A recent study by the Corps of Engineers predicts average temperatures around Marion Reservoir will rise 3 to 5 degrees by 2050.
While the increase may sound minimal, researchers at Kansas State University have concluded such a rise in average temperatures could reduce wheat yield by 6 percent.
“That would be significant,” county extension agent Ricky Roberts said. “It’s a futuristic thing we’re talking about, not anything we’re going to see in the next five years. Hopefully we have the foresight and the vision to work on it.”
Jesse Poland, director of the Applied Wheat Genomics Lab at K-State, is doing just that.
Poland is conducting research on heat-resistant wheat varieties, collaborating with scientists in Southeast Asia and Mexico. His work also applies to Kansas, where weather already is warmer than optimal for wheat.
“As far as heat stress and other conditions, it’s similar to what Kansas growers are challenged by,” Poland said. “We’re at a vulnerable point, where increasing temperatures will have a negative impact.”

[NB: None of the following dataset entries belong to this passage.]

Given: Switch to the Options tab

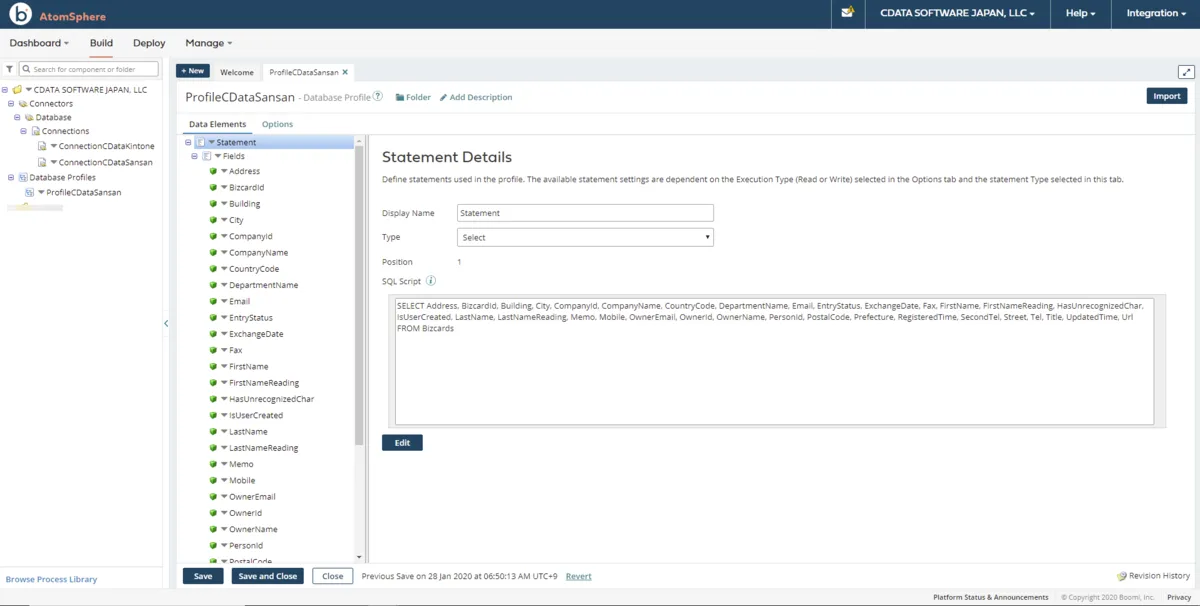Looking at the screenshot, I should (277, 124).

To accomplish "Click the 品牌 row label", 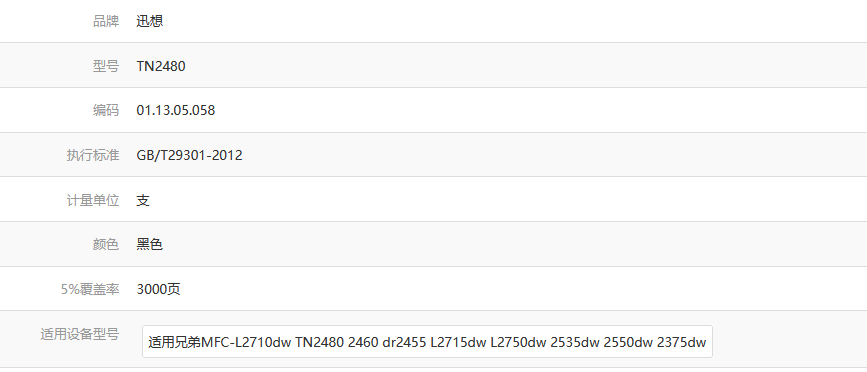I will pos(106,22).
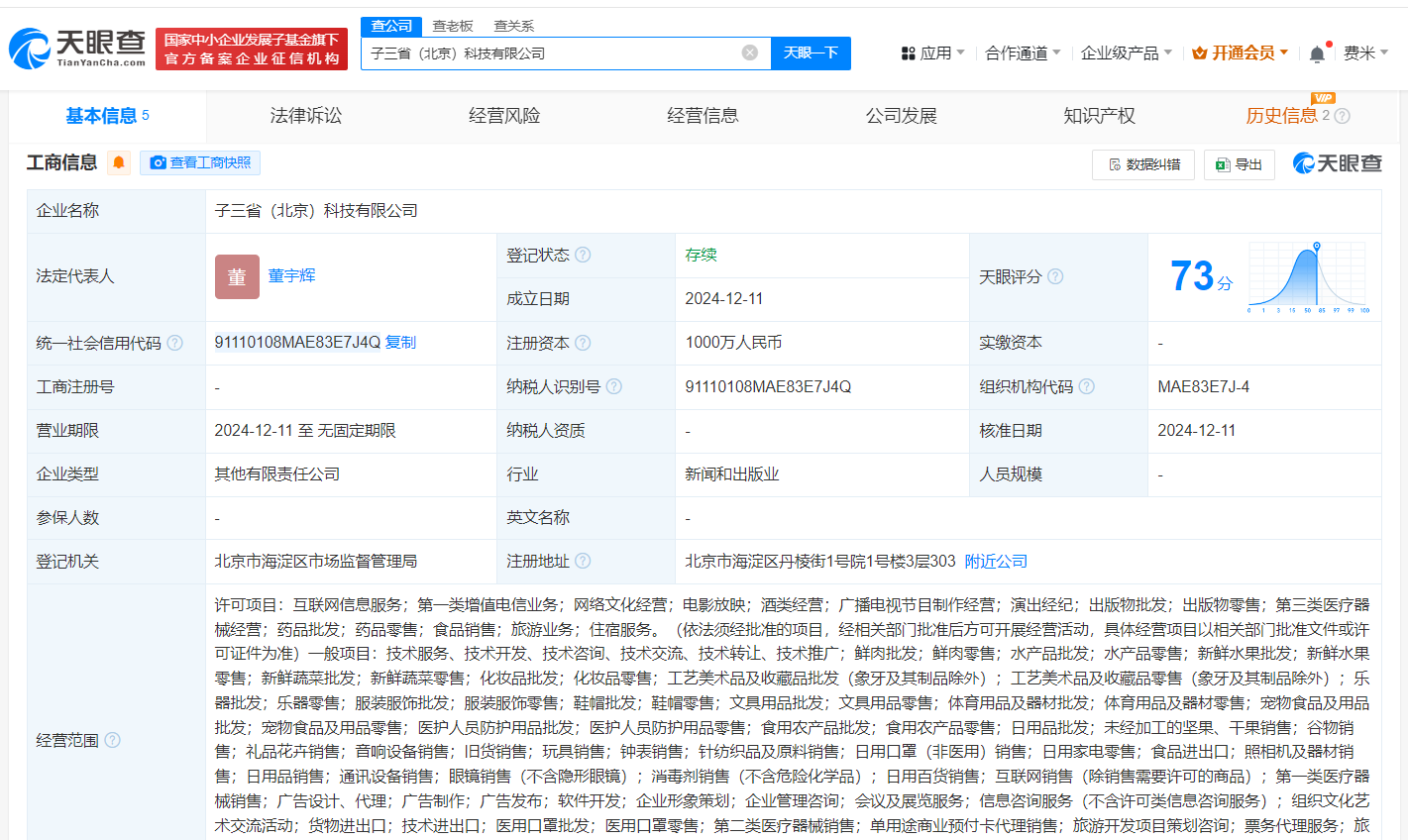Click the grid icon beside 应用

click(908, 52)
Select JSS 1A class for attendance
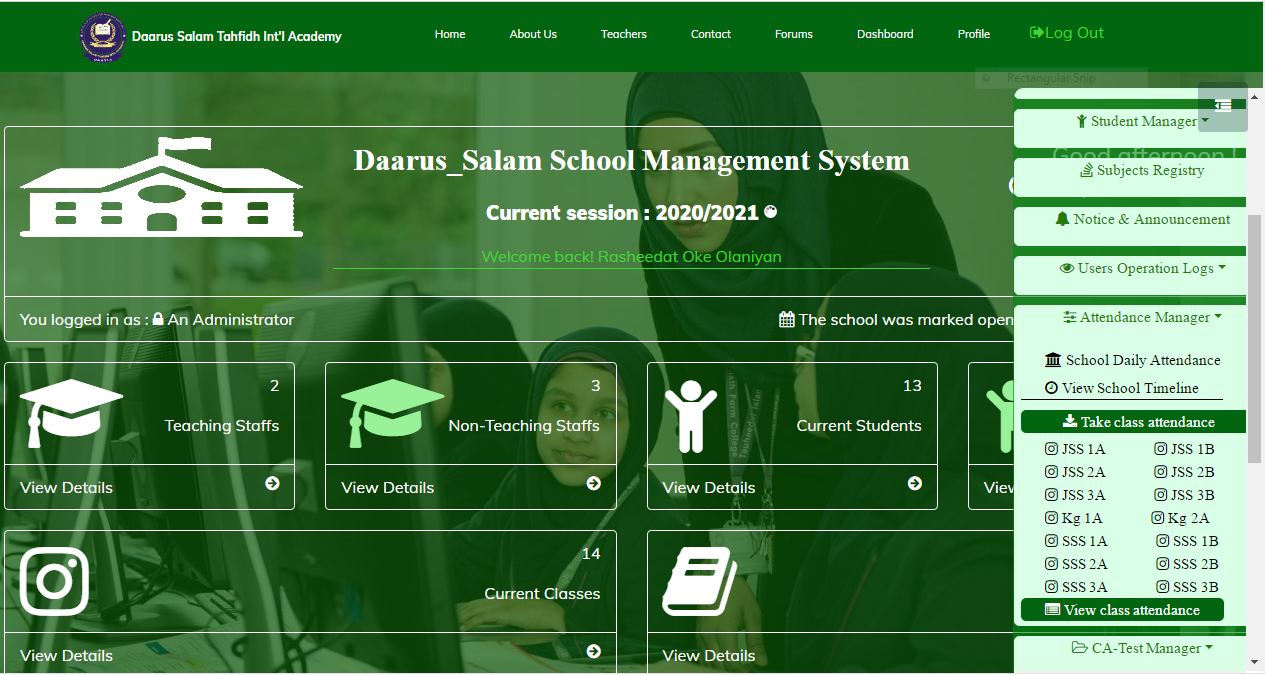The image size is (1265, 675). click(1076, 450)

The biggest challenge of higher annual temperatures isn’t heat stress.
“With high temperature, it accelerates plant growth and shortens the length of the growing season,” Poland said.
With less time before wheat reaches maturity, kernels don’t fill out as much as they do in longer seasons. That reduces yields.
K-State researcher Vara Prasad said higher annual temperatures also could be detrimental at the start of growing seasons.
“If it coincides with the sprouting period, fertilization is affected, so you don’t have enough grain numbers,” Prasad said.
Temperature extremes lasting a few days also can affect wheat and decrease yields.
“If we have extreme cold and extreme heat, both are extremely bad for the plants,” he said. “That’s more of an issue now. Even two or three days of heat stress is enough to cause stress in current strains. Right now we need to look for varieties that have resilience for extreme events.”
Poland is optimistic that heat-resistant wheat varieties will be available in time for county farmers to adapt.
“It typically takes 8 to 12 years to develop a new wheat variety,” he said. “If we can speed up that process, you have a better chance of staying ahead of any temperature increase.”
New wheat varieties are essential as global demand for wheat increases, Roberts said, but the industry should be attentive to potential buyers with concerns about genetically engineered crops.
“I think farmers will adapt to it fine; we need our customers to adapt,” he said. “If our customers don’t want it, then our hands are tied.”
Wheat genomic research could benefit ongoing research for corn, soybeans, sorghum, and other county crops, Roberts said.